Figure 2‑9 shows the details of PattVer logic for reading the data from TOE100G-IP with or without data verification, controlled by rVerifyEn flag which is set by the user. Timing diagram of the logic is displayed in Figure 2‑10.

 

When rVerifyEn is set to ‘1’, data comparison is enabled to compare read data (TCPRxFfRdData) with the expected pattern (wExpPatt). If data verification is failed, rFail is asserted to ‘1’. TCPRxFfRdEn is designed by using NOT logic of TCPRxFfRdEmpty. TCPRxFfRdData is valid for data comparison in the next clock. rRxFfRdEn, one clock latency of TCPRxFfRdEn, is applied to be counter enable of rTotalRxCnt, counting total amount of received data. rTotalRxCnt is used to generate wExpPatt, so wExpPatt is valid at the same time as TCPRxFfRdData valid.

 

 

3       CPU Firmware on FPGA

 

For running the multisession reference design and further test modification, user should realize the information below.

1)    Two end points of the communication are referred, i.e., FPGA#0 (left) and the target (right). The FPGA#0 always contains four TOE100G-IPs while the target can be PC with test application or the target can be FPGA#1 with TOE100G-IP(s) as shown in Figure 2‑1.

2)    In FPGA#0, up to four TCP ports/sessions are supported by using four TOE100G-IPs with the same FPGA#0 IP address. It does not need to run all fours TOE100G-IPs. For example, one TOE100G-IP is not used when running three sessions in FPGA#0.

3)    In the target, test system can be applied by using multiple targets to communicate with FPGA#0 when Ethernet switch is added to the system. Each target has unique IP address. However, the total amount of session from all target is up to four sessions.

 

 

Figure 3‑1 Example when running with two targets in test system

 

 

Figure 3‑1 shows the example to run multisession design by using two target devices with four sessions. In the left side, the first target by PC runs one application for operating one session while the second target by FPGA#1 runs three TOE100G-IPs for operating three sessions. In the right side, the first target by PC runs two applications for operating two sessions while the second target by FPGA#1 runs two TOE100G-IPs for operating two sessions. In the real system, less than four sessions can be operated.

 

After FPGA (FPGA#0) boot-up, 100G Ethernet link up status (USER_RST_REG[16]) is polling. The CPU waits until link up is found. Next, welcome message is displayed and user selects the initialization mode of TOE100G-IP. There are three modes to be selection choices, i.e., Client, Server, and Fixed-MAC. Only the first session of each target can be assigned the initialization mode. The other sessions of the same target are fixed to be Fixed MAC.

 

When the target device is PC, it is recommended to configured the initialization mode on FPGA#0 to be Client mode. The IP initialization is completed when PC returns ARP reply after receiving ARP request.

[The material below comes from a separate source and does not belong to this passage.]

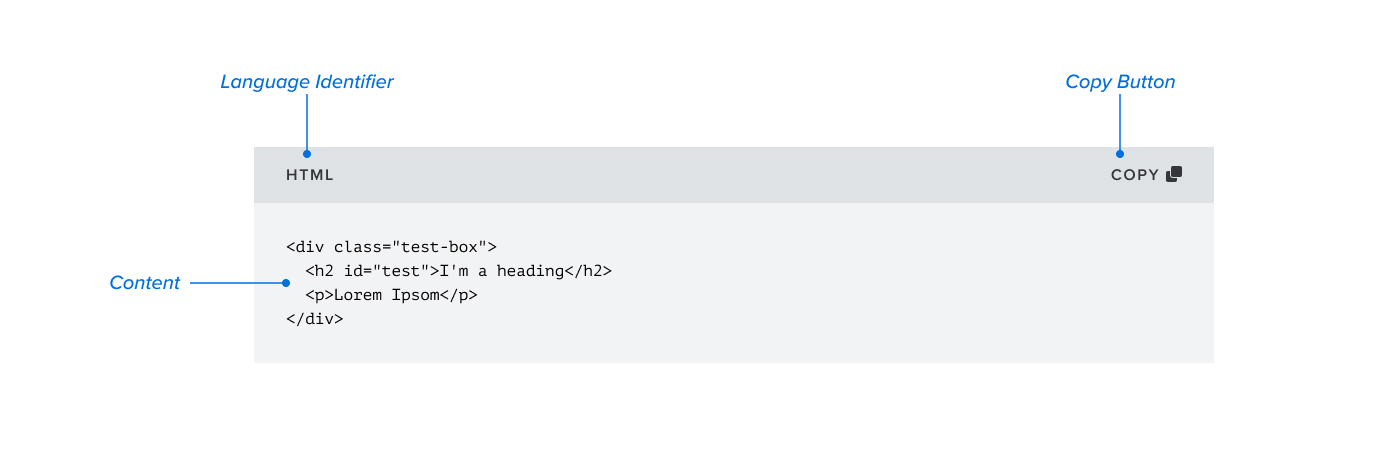The image size is (1400, 460).
Task: Click the vertical connector line under Copy Button
Action: 1120,122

When two FPGAs are communicated, it is free to be initialized by several settings for the first session, i.e., Client <-> Server, Client <-> Fixed-MAC, and Fixed-MAC <-> Fixed MAC.

 

After receiving the initialization mode from the user, the default parameters in the selected mode are displayed on the console. The user selects to use default parameters or update the parameters before starting initialization. The example when the system is initialized in Client mode by using default parameters is shown in Figure 3‑2.

 

 

Figure 3‑2 System initialization in Client mode by using default parameters

 

 

There are four steps to complete initialization sequence as follows.

1)    CPU receives the initialization mode and then displays default parameters of the selected mode on the console.

2)    User inputs ‘x’ to complete initialization process by using default parameters. Other keys are set for changing some parameters. More details for changing some parameters are described in Reset IP menu (topic 3.2).

3)    CPU waits until all TOE100G-IPs finish initialization sequence (TOE_CMD_REG[0]=‘0’).

4)    Main menu is displayed. There are four test operations for user selection. More details of each menu are described as follows.

 

 

3.1      Display parameters

This menu is used to show current parameters of all active TOE100G-IPs, i.e., the initialization mode, reverse packet enable, Windows update threshold, source MAC address, destination IP address, source IP address, destination port, source port, and destination MAC address (when using Fixed-MAC mode). The sequence of display parameters is as follows.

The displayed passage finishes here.